* **WHAT NEEDS TO BE DONE**
Pull out every line of the rows below that contains the word "license", matching case exactly. Copy each of those lines in full.

(Target position rows)

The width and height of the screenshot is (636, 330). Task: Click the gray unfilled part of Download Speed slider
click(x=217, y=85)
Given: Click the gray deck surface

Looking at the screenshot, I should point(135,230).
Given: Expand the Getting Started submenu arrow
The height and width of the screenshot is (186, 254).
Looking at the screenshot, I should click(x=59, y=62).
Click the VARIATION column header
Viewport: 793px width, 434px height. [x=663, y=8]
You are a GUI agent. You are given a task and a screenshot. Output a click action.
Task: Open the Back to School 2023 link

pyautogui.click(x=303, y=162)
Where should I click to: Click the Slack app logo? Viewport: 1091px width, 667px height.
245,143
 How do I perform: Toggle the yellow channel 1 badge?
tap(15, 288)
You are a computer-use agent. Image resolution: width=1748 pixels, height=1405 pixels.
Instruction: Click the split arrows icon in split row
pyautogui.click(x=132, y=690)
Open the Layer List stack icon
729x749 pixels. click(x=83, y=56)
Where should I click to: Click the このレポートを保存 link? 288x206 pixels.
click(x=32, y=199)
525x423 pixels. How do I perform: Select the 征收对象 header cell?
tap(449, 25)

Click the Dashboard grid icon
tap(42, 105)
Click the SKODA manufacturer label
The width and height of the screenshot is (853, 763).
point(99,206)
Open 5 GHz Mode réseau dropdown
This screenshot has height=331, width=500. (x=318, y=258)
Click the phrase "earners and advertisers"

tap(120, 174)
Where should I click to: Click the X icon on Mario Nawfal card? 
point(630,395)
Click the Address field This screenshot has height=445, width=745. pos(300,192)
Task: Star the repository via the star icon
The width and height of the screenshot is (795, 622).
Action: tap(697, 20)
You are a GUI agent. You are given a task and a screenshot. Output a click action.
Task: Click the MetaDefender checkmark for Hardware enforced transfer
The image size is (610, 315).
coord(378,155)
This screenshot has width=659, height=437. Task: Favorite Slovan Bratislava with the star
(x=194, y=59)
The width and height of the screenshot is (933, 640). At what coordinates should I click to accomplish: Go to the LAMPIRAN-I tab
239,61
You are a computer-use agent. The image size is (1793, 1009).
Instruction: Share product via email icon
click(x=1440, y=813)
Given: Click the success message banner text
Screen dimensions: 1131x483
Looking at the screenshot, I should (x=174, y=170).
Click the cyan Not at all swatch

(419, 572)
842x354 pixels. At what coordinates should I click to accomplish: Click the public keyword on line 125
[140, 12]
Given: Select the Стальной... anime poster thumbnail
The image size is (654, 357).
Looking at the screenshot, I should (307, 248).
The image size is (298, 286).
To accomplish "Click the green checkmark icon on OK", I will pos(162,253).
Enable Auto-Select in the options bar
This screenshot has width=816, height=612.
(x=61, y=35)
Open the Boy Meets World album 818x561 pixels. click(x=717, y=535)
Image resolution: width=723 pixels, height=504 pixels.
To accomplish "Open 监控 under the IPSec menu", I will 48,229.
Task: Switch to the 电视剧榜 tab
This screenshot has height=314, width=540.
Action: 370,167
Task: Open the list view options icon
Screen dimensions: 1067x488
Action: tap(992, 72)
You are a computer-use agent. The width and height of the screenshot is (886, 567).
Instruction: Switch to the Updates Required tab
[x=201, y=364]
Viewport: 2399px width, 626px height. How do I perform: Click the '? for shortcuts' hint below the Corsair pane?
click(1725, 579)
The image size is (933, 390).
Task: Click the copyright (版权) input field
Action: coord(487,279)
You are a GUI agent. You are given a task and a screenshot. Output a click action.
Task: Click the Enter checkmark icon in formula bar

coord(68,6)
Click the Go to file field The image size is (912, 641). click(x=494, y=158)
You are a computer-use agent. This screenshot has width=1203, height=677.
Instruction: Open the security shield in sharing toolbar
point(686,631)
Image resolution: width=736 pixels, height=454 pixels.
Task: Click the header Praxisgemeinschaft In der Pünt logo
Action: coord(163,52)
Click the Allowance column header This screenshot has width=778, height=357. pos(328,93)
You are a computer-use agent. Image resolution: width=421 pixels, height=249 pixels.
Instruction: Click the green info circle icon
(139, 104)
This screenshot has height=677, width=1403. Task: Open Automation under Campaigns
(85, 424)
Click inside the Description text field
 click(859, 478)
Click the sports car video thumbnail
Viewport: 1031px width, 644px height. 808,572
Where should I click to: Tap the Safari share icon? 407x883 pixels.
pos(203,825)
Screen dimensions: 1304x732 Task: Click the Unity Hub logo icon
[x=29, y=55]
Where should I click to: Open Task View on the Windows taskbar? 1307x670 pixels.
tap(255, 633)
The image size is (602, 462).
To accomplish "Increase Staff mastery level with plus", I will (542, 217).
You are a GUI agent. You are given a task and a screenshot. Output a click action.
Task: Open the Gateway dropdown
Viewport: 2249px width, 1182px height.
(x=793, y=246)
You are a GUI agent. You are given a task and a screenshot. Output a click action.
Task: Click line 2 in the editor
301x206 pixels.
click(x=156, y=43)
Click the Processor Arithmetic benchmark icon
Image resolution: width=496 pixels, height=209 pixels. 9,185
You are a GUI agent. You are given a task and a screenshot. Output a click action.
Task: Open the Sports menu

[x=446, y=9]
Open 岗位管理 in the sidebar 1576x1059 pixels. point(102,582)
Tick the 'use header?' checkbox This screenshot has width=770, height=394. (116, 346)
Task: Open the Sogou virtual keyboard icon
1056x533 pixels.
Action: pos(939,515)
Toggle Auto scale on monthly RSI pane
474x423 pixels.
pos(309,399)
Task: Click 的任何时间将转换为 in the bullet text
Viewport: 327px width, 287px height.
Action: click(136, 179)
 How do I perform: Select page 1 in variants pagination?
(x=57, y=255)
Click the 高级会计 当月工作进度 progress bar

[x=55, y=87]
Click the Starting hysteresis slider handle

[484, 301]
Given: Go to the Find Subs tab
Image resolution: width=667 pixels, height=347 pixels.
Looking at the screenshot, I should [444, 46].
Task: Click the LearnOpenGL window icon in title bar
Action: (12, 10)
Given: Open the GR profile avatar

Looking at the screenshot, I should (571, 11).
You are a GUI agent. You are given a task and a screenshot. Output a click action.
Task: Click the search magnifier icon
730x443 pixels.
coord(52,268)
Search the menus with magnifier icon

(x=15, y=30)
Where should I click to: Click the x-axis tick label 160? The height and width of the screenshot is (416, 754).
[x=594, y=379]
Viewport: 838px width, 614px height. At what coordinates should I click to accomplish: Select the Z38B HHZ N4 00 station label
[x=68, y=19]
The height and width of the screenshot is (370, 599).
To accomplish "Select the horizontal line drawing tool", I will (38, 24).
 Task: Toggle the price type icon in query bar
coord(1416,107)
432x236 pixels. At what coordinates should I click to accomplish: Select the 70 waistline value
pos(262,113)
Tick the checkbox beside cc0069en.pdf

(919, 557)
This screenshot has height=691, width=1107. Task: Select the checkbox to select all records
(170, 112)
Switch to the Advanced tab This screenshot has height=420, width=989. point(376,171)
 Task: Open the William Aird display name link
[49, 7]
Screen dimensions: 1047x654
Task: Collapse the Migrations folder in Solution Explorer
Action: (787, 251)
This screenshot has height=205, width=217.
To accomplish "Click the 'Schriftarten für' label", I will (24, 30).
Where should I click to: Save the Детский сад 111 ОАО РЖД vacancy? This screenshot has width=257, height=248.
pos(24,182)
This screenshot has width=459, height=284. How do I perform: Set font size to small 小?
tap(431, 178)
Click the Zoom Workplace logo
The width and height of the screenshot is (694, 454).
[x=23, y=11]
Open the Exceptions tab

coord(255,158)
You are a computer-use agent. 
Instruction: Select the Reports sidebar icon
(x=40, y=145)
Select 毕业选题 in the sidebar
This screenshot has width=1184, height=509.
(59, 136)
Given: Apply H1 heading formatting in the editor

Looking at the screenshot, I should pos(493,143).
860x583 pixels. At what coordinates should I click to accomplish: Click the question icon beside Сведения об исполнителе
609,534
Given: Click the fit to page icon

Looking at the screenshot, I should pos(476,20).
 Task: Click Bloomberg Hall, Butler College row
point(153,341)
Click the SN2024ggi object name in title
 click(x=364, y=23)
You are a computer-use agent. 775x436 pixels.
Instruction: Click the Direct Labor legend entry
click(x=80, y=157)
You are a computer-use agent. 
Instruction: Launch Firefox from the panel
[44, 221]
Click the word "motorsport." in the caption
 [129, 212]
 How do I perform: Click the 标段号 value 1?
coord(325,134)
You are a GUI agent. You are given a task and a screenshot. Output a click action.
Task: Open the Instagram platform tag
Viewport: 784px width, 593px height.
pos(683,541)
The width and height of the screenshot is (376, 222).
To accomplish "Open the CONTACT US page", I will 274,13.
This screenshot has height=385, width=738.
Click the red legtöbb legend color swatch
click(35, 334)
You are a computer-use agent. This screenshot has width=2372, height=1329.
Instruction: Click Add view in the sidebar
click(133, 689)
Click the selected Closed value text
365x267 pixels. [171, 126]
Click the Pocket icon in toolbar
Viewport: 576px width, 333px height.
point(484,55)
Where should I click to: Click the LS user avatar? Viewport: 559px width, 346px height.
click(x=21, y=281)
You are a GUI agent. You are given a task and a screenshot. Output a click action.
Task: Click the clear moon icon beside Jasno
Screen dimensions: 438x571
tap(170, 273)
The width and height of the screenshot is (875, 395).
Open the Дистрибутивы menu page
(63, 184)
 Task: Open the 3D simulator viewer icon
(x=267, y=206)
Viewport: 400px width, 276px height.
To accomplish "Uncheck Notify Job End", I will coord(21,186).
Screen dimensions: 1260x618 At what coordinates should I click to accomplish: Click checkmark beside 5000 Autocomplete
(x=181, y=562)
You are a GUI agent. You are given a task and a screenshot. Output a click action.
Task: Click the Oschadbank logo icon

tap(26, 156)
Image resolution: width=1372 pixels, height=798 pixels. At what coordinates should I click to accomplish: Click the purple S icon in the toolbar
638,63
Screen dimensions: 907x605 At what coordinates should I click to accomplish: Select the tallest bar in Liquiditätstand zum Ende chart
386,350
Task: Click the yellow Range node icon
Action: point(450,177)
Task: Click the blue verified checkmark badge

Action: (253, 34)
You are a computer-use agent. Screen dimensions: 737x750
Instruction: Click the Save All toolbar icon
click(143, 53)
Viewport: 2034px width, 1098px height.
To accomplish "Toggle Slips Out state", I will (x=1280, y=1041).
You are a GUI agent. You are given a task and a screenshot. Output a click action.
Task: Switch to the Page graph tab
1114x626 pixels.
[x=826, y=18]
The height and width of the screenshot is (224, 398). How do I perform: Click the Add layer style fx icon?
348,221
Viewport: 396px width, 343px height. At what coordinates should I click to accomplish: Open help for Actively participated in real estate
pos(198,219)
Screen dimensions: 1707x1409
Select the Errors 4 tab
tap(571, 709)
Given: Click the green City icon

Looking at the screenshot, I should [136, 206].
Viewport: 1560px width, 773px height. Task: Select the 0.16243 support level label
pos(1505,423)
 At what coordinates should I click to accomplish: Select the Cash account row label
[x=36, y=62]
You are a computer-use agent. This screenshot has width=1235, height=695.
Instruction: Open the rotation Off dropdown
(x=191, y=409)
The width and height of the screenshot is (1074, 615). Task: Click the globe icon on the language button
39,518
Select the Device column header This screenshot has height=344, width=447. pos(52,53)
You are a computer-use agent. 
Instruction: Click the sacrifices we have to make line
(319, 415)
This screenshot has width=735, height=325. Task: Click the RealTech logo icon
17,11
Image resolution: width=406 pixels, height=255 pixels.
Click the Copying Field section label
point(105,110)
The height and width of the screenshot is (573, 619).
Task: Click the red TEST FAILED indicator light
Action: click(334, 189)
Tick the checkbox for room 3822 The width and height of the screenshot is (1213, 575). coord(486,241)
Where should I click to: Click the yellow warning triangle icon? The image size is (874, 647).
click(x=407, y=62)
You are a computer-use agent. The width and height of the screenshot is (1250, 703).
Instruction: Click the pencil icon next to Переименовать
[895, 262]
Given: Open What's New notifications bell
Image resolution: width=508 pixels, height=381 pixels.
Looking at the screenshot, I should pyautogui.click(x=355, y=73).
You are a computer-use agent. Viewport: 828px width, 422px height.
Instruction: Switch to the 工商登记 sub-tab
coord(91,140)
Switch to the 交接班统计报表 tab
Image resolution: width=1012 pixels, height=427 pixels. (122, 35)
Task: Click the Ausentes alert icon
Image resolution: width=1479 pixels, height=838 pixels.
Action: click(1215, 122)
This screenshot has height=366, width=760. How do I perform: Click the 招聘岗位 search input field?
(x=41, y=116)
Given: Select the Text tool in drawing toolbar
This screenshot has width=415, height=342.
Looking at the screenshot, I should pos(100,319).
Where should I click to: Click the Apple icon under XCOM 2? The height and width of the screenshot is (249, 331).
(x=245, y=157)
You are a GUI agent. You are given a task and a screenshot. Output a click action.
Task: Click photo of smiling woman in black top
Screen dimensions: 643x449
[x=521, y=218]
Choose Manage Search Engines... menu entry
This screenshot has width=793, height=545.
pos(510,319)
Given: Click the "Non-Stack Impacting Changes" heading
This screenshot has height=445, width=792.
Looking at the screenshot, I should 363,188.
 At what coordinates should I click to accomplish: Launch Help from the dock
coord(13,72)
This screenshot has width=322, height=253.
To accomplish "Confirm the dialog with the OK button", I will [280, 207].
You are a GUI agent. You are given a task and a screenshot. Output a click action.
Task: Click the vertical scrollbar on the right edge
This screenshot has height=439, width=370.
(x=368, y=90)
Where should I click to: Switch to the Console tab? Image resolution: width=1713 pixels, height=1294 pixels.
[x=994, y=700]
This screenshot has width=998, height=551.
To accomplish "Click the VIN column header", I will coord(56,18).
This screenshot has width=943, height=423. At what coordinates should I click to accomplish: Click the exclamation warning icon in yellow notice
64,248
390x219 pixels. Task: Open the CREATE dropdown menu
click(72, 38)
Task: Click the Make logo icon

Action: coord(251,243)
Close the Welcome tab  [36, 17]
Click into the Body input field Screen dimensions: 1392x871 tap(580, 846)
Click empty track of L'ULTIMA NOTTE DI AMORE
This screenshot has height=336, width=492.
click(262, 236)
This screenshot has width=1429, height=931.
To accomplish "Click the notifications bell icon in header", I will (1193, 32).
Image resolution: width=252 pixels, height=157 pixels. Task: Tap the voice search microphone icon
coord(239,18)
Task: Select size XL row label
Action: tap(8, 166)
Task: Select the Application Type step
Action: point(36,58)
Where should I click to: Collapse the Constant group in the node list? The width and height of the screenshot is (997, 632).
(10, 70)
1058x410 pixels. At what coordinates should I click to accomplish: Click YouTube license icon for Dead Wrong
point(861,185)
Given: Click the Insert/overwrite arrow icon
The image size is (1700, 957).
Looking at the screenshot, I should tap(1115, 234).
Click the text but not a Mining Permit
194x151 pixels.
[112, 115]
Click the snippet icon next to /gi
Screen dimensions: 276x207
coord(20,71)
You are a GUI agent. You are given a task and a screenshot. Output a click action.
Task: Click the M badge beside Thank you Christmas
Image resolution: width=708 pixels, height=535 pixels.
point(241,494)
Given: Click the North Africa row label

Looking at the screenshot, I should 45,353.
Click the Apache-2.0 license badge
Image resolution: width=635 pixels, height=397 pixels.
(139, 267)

* **EXPECTED ANSWER**
1058x410 pixels. At what coordinates should I click to accomplish: Click YouTube license icon for Dead Wrong
Click the Apache-2.0 license badge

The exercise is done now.